**WORK REQUIRED**
Take the entries that follow and return exactly the lines from the one holding "How do I perform: Select" through the one holding "Viewport: 580px width, 660px height.", both included. Nothing else is needed.

**SOURCE MATERIAL**
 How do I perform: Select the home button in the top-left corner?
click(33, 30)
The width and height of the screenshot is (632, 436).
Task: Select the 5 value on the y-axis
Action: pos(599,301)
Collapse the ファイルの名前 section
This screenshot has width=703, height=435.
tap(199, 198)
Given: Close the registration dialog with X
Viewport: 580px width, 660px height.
---
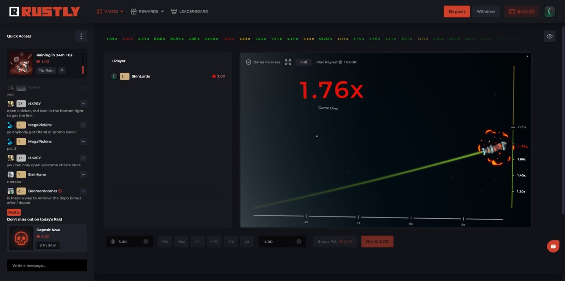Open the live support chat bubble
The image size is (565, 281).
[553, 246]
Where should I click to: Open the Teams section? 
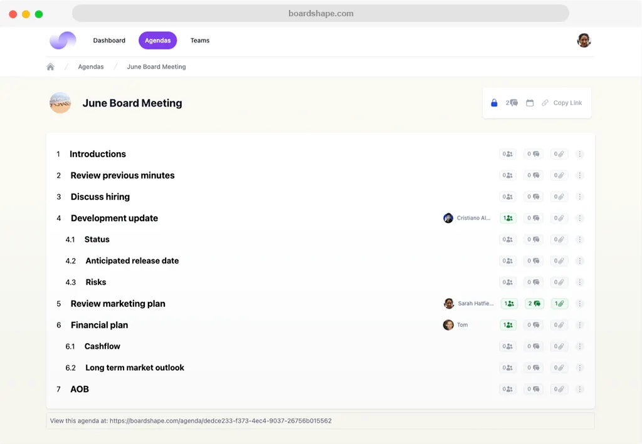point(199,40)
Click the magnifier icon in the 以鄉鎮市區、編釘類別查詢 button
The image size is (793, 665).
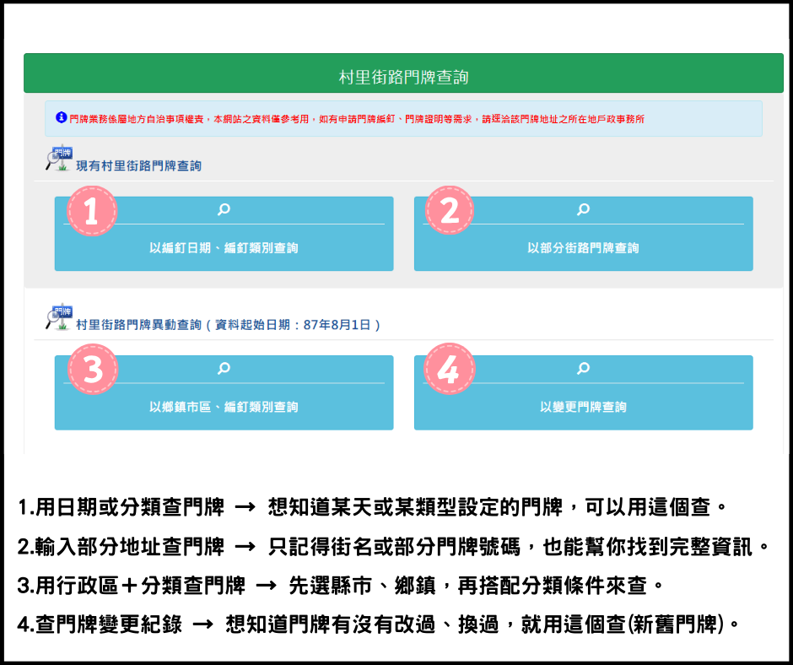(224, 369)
--
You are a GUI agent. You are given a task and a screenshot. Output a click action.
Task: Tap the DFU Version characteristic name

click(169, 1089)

**SOLUTION FOR THIS TASK**
 How do I perform: Select the home button in the top-left corner?
click(33, 30)
The width and height of the screenshot is (632, 436).
Task: Select the 5 value on the y-axis
Action: pos(599,301)
Collapse the ファイルの名前 section
This screenshot has width=703, height=435.
tap(199, 198)
Given: Close the registration dialog with X
Viewport: 580px width, 660px height.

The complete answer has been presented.